AEM report predicts increase in equipment sales for 2004

Sales in the construction equipment manufacturing industry are expected to remain slow through the end of the year, but manufacturers expect 3 to 5 percent growth in 2004, according to an annual industry forecast from the Association of Equipment Manufacturers.

“We are certainly more optimistic than we have been in the past few years,” said Ron DeFeo, 2003 AEM chairman and chief executive of Terex Corp.

The AEM forecast is a survey of machinery manufacturers on how they perceive the effect of the economy on the industry for the rest of 2003 and 2004. AEM asked manufacturers to rank several factors that influence sales, and to list their major concerns, including the impact of interest rates and credit availability on job costs. One of the major events expected to affect the equipment manufacturing industry is the 2004 approval of a TEA-21 reauthorization, which will fund transportation projects and allow states to plan long-term improvements.

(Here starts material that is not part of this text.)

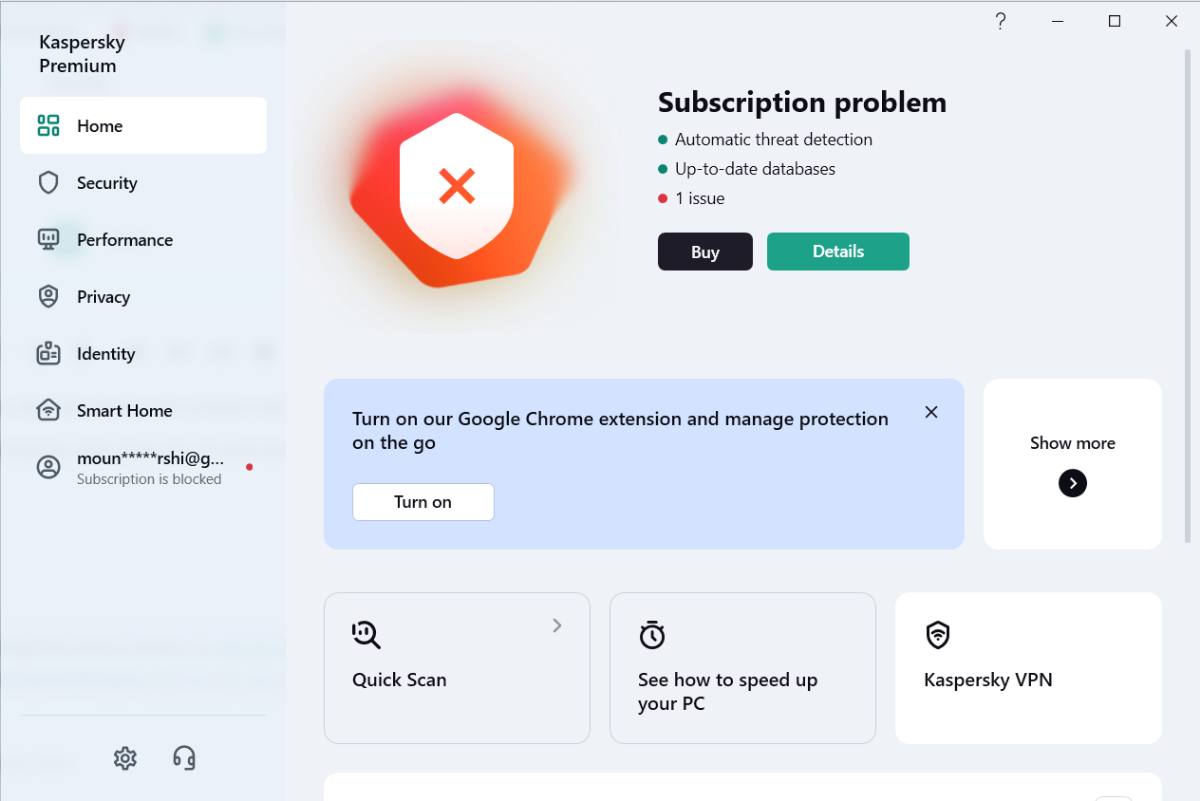Open the settings gear icon
1200x801 pixels.
click(125, 758)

Another factor expected to help is capital spending by rental firms to replace aging fleets.

This year’s survey covers 63 whole goods categories and 17 types of attachments and components. Out of the individual categories, sales of earthmoving machinery are expected to be the strongest during the 2003-2004 period, with an anticipated 4.9 percent increase for the United States. The second strongest sector is the sales of light equipment, which include breakers, saws, trowels, light towers, generators, pumps, vibrators, compactors, screeds, lasers and mixers. Sales in this segment are expected to increase 1.1 percent by the end of 2003, and increase 5.1 percent for 2004. Other sectors that are supposed to increase by the end of the year include attachments and components, and the sales of miscellaneous equipment. Sales of concrete aggregate equipment, bituminous machinery and lifting machinery are expected to drop by the end of this year, but then all segments are expected to increase during 2004.